▶ **Task prompt**
From the first line to the last, give the records again exactly and skip the pictures.

▶ **Excerpted records**
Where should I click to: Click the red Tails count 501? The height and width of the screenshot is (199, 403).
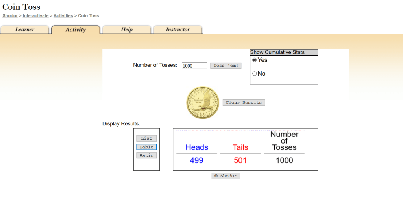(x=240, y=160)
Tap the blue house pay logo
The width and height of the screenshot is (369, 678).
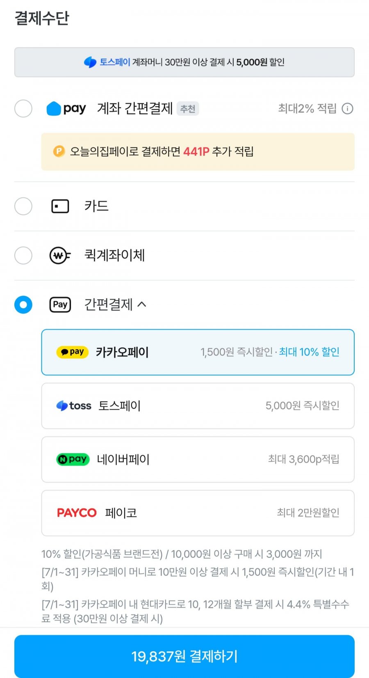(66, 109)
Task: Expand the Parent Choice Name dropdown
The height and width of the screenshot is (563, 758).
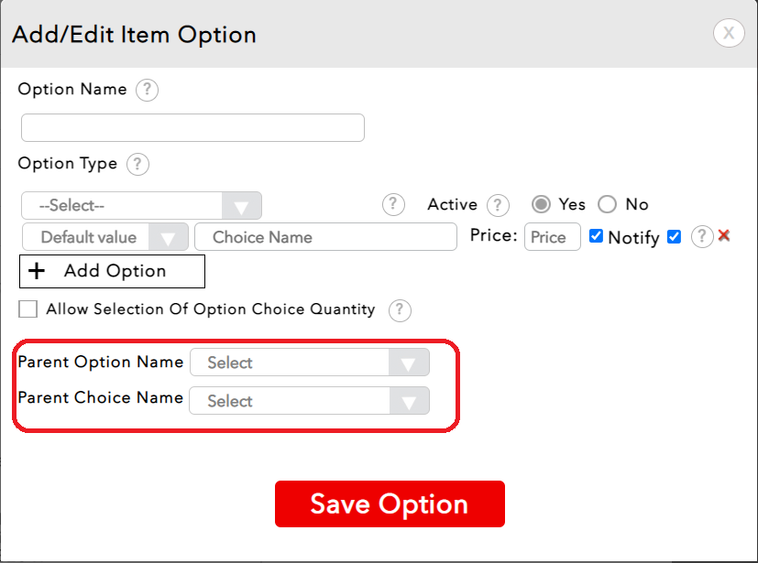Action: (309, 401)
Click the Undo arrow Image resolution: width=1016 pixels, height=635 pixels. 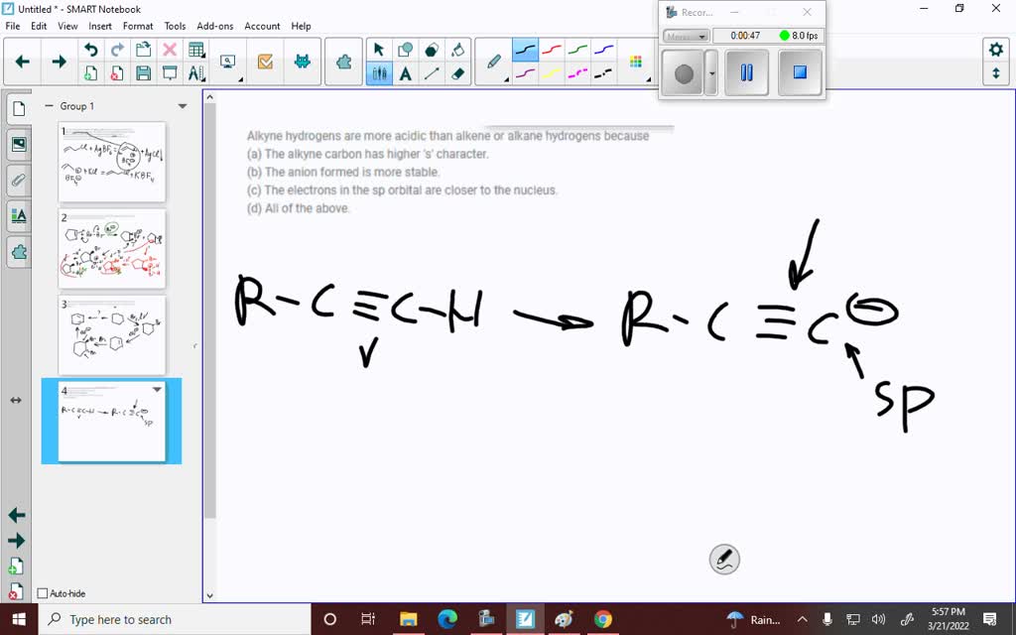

▶ **Output for this exercise**
Where should I click to: Click the red Tails count 501? The height and width of the screenshot is (199, 403).
(x=240, y=160)
Tap the blue house pay logo
The width and height of the screenshot is (369, 678).
(66, 109)
Task: Expand the Parent Choice Name dropdown
The height and width of the screenshot is (563, 758).
Action: (309, 401)
Click the Undo arrow Image resolution: width=1016 pixels, height=635 pixels. 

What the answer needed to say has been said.